Sometimes, however, I really fucking hate opening that drawer. This week is one of those times.

I’ve been on some sort of daily medication to treat anxiety and depression pretty consistently since I was sixteen, which makes fifteen years of me opening this drawer (or its previous incarnations at my parents’ house and other apartments and dorms) every night. I’m incredibly grateful for this drawer, for the drugs in it (which have changed over the years several times–if you want to talk about the benefits and drawbacks of prozac vs. zoloft vs. lamictal vs. lexapro vs. a couple others I don’t remember at this point, I’m your gal) and for the doctors and therapists and friends and family members who have helped me get my shit together and get the help and medication I need to treat my anxiety and depression.

And yet, right now, I really hate that fucking drawer.

I hate that I have to cut my lexapro doses into little quarters as I wean off a higher “winter” dose to treat SAD (seasonal affective disorder). I hate the bitter taste of the pill residue that gets caught in my throat sometimes when I don’t cut the pills perfectly.
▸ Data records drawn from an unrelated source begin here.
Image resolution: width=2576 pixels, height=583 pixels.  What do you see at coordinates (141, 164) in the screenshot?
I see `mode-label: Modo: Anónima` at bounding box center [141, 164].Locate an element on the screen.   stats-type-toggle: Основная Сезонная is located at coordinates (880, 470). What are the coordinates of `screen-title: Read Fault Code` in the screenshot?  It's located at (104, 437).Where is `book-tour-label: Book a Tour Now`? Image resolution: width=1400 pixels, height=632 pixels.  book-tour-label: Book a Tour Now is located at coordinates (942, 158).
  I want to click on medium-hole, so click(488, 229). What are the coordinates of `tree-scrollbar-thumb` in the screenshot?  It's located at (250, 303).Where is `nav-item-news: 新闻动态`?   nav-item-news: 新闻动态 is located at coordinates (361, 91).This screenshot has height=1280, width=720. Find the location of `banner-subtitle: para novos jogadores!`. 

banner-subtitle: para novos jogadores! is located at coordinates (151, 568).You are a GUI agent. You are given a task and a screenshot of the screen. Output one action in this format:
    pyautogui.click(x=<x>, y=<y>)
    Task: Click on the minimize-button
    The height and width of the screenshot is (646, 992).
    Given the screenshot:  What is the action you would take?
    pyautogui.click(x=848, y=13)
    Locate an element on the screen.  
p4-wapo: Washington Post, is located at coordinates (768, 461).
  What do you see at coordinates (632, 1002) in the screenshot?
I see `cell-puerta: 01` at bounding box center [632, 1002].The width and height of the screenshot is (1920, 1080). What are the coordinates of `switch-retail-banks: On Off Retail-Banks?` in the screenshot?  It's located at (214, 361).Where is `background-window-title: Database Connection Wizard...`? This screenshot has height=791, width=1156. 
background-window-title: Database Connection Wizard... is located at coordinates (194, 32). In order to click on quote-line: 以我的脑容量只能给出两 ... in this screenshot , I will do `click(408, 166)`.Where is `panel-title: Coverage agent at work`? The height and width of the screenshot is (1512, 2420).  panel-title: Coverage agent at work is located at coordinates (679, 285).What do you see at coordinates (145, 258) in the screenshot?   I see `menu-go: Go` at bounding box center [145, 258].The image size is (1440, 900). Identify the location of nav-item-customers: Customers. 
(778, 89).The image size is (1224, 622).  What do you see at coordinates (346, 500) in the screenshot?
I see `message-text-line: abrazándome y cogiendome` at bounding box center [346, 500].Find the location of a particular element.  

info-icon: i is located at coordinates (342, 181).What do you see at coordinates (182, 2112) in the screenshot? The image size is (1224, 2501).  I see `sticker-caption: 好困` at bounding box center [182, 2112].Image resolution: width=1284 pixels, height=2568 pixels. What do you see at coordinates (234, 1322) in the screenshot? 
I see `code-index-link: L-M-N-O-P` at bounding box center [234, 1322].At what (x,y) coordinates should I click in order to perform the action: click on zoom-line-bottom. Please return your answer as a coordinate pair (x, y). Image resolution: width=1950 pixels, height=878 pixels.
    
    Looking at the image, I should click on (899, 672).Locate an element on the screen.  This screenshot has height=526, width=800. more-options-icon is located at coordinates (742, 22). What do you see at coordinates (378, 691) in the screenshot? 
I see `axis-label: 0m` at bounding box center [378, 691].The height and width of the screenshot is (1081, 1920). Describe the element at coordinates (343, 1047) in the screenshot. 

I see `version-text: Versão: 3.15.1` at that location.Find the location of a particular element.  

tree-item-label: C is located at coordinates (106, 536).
I hate the fact that that higher dose made me incredibly drowsy in the afternoons for two months and eliminated my libido. I hate that these pills make it hard for me to lose weight and even, sometimes, to experience joy. I hate the fact that I rely, to some extent, on a pill to make myself “normal,” if there is such a thing.

I know that these feelings are valid–and likely temporary. I also know that there are alternatives to medication that I may try down the road in addition to my current therapy regimen. I also know that if I decide to try those methods and they work, that’s great. I also know that if I decide to try those methods and they don’t work, that’s okay, too, and meds will still be there and probably still be able to help me from falling into a non-functional depressive black hole.

I sincerely hope no one thinks that I’m saying meds are inherently bad or that no one should take them; I don’t think that at all. If you are feeling low, and especially if you are thinking of harming yourself, please go get help, and if a doctor or therapist thinks meds will help, consider their advice seriously. I’m also not advocating that anyone take meds if they truly feel they aren’t working for them. Basically, I’m the non-judgmental ninja over here, promise!

All I’m doing is sharing with you that, for whatever reason, this week I’m just tired of the process. I’m tired of opening that drawer. I think it’s okay to be tired sometimes. It’s okay to hate the drawer and to feel grateful for it at the same time. I hope, if you have a drawer, you know that, too.